Key Takeaways:
Bitcoin experienced a significant decline, dropping over 4% amid heightened geopolitical tensions following Israeli airstrikes on Iran. The U.S. has begun evacuations from Iraq in response to fears of escalating conflict in the region. Consequently, the crypto market turned risk-averse, with both Ethereum and XRP also recording substantial losses.
Late Thursday, Bitcoin fell sharply, plummeting more than 4% to settle at $103,556. This drop followed Israeli military actions against Iran, which have exacerbated already fragile relations in the Middle East. The cryptocurrency’s decrease from a 24-hour high of $108,500 was fueled by investor apprehension regarding a potential broader geopolitical crisis, leading to a mass retreat from risk assets. This selloff resulted in the liquidation of approximately $427 million in long positions over the last day.
Israeli officials confirmed that the airstrikes were aimed at military assets near Tehran and Tabriz, characterizing the actions as preemptive measures due to ongoing nuclear threats from Iran.
Developments in the Israel-Iran Conflict
Israeli Prime Minister Benjamin Netanyahu described the operation as essential for “removing this threat” and indicated that it would persist “for as many days as necessary.”
While Iran has yet to officially comment, reports from state media suggest explosions and airspace closures in response to the strikes.
In a related development, the U.S. initiated the withdrawal of diplomats from Iraq and extended voluntary evacuations for military personnel’s families located in nearby countries. The State Department also urged American citizens to exit Iraq, citing a rise in regional instability.
Secretary of State Marco Rubio confirmed that while Israel acted independently, they had informed the U.S. in advance of their military actions.
Former White House advisor Steve Witkoff pointed out that nuclear negotiations with Iran remain under consideration, despite the increased risks involved.

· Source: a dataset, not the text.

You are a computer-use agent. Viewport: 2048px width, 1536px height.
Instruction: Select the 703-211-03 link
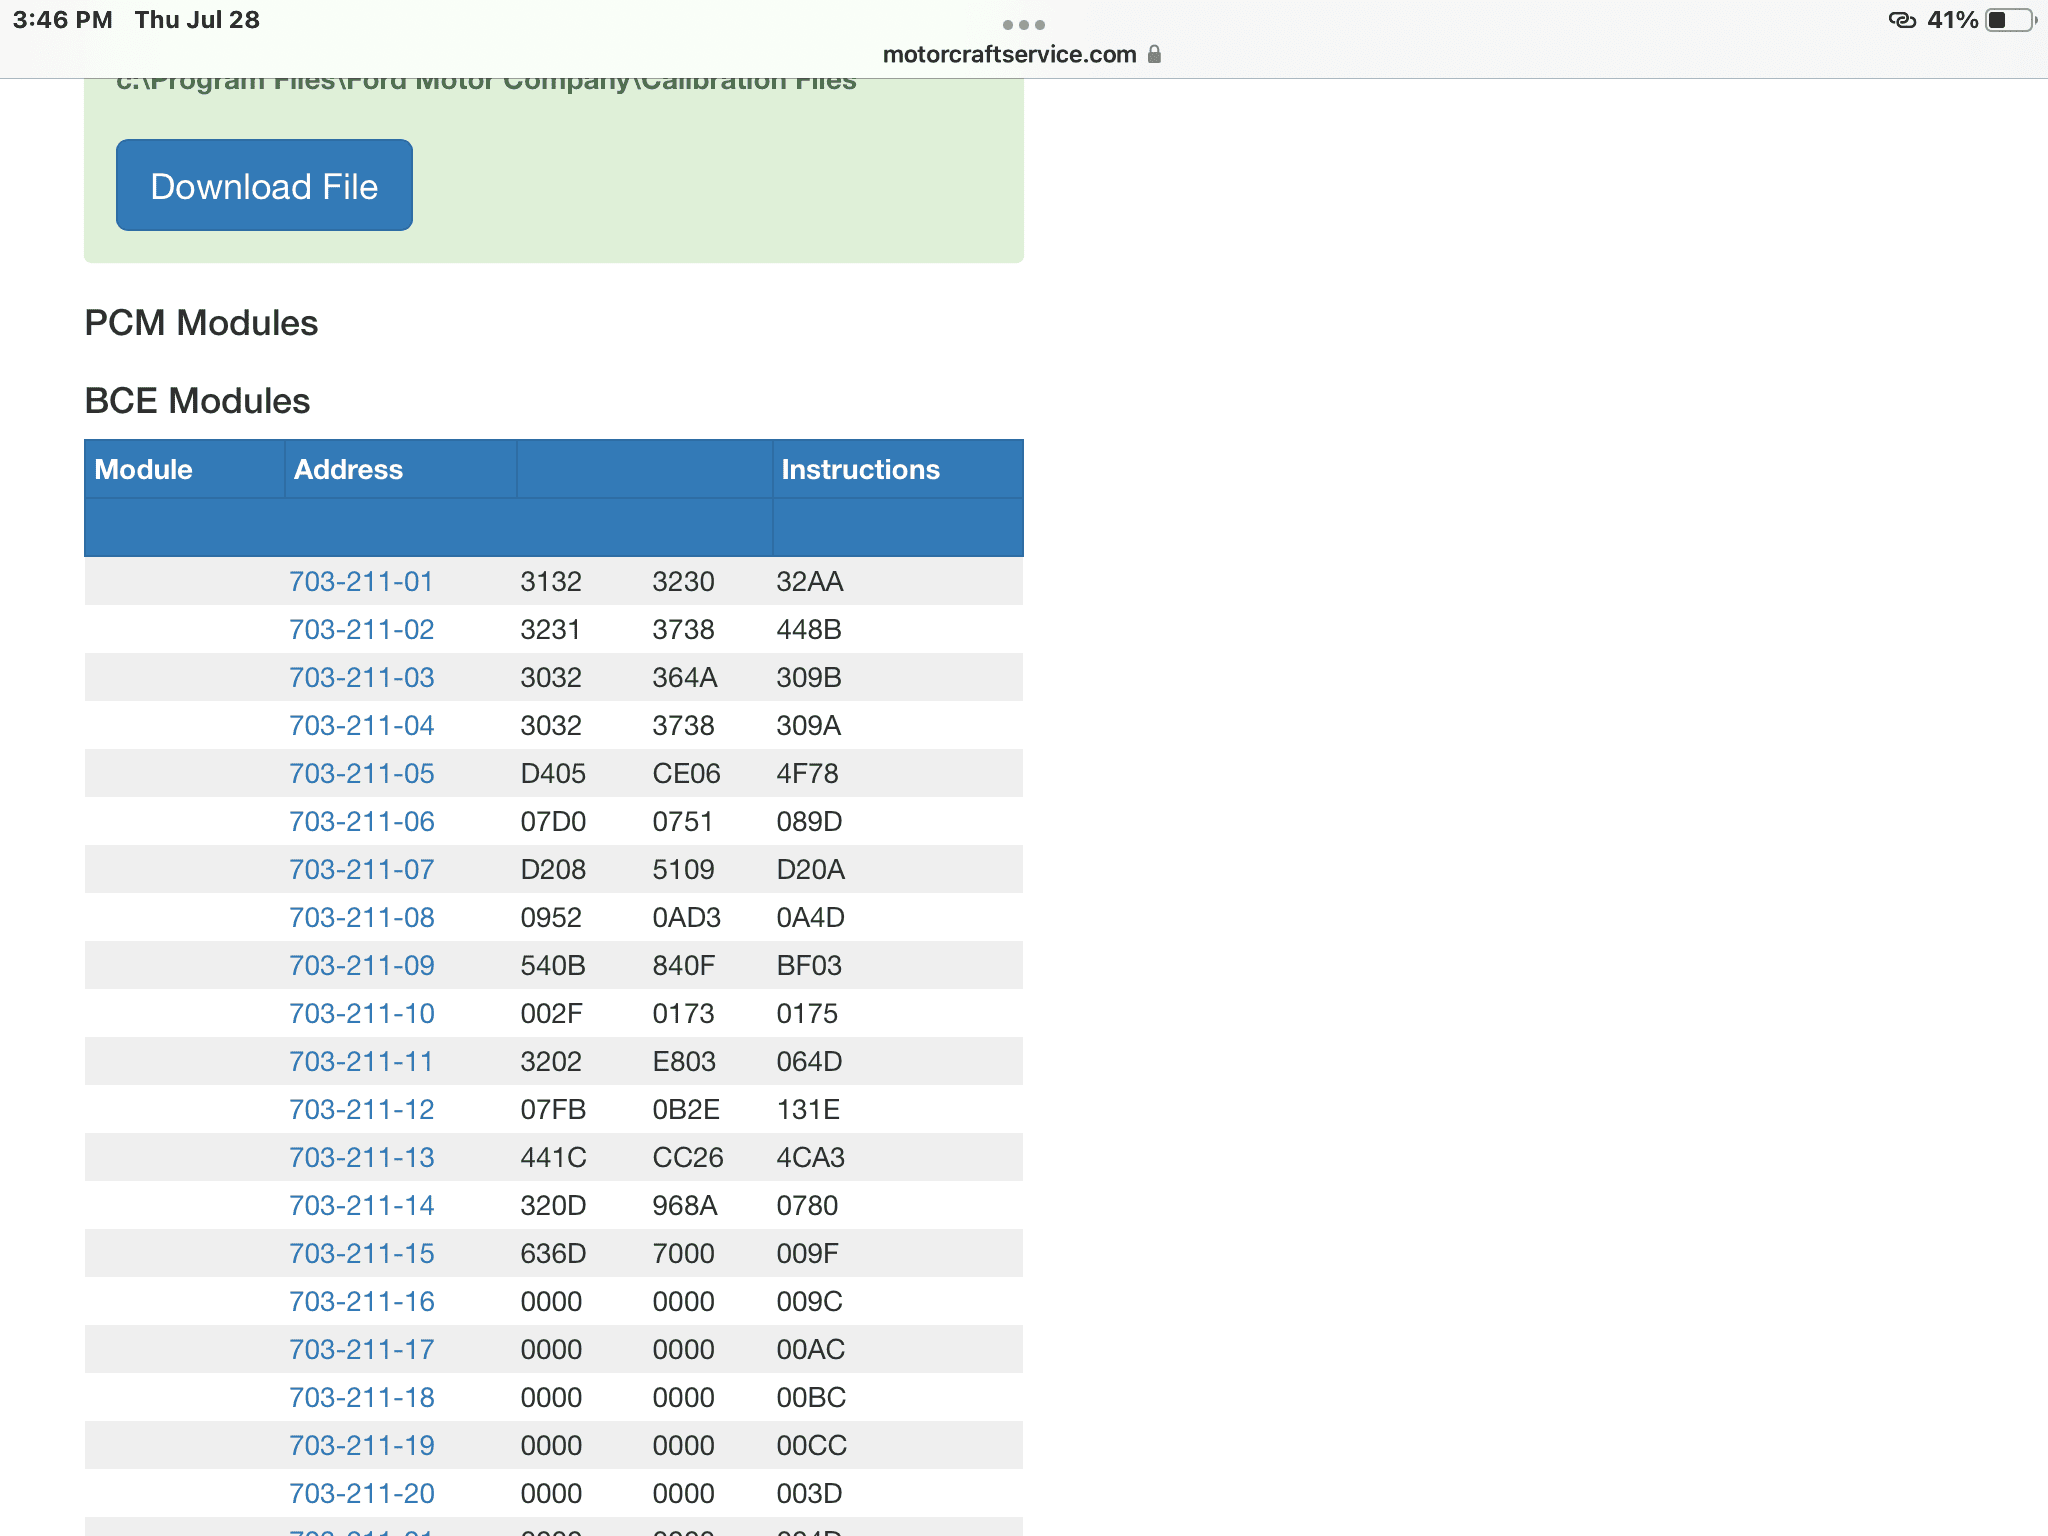(361, 677)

Historically, Bitcoin has demonstrated a sensitivity to geopolitical turmoil, often prompting traders to decrease their exposure to volatile assets in such turbulent times. Although regarded by some as a long-term hedge, Bitcoin’s short-term performance tends to reflect overall risk sentiment in the market.
As Bitcoin faced downward pressure, Ethereum fell below the $2,500 mark, and XRP dropped to $2.10, contributing to an overarching decline across the cryptocurrency market.
Market Dynamics for Bitcoin
At the time of this report, Bitcoin is trading at approximately $103,990, showing signs of potential stabilization after the significant 4% decline triggered by rising geopolitical tensions in the Middle East. The price momentarily dipped below $103,000 following the airstrikes but has since seen a slight rebound.
On a 2-hour chart, Bitcoin remains under significant pressure. The widening of Bollinger Bands indicates increased volatility, with the price clinging to the lower band, suggesting a prevailing bearish momentum.
Current analyses indicate that Bitcoin’s breakout above $106,000 has faltered, potentially foreshadowing further declines. Ethereum has experienced a notable drop in its funding rate, even as open interest remains high, highlighting continued uncertainty in the market.
The Relative Strength Index (RSI) has fallen to 25.51, which is deeply within oversold territory and may suggest a possibility for a brief relief rally. However, with the MACD displaying heavily negative values (-438.59), bearish momentum persists.
In a more detailed timeframe analysis, Bitcoin struggles to reclaim the critical $105,000 mark. Here, the RSI sits at 32.30, near oversold levels, while MACD reflects an ongoing downtrend, intensifying downside risk should support levels fail to hold.
Bollinger Bands indicate a bearish squeeze that has broken to the downside, further complicating the outlook. The 1-minute chart shows minor recovery attempts, with the RSI rising to 66.49 and MACD indicating bullish crosses; however, this minor uptick lacks confirmation from lower timeframes, implying necessary caution.
Key levels have emerged, with immediate support at $102,533 and resistance at $105,693. A close above $105,000 could alleviate selling pressure, while failure to breach this level might pave the way for losses extending toward the $100,000 mark. As it stands, market sentiment remains risk-off, and Bitcoin bulls must defend current levels to prevent a more significant correction.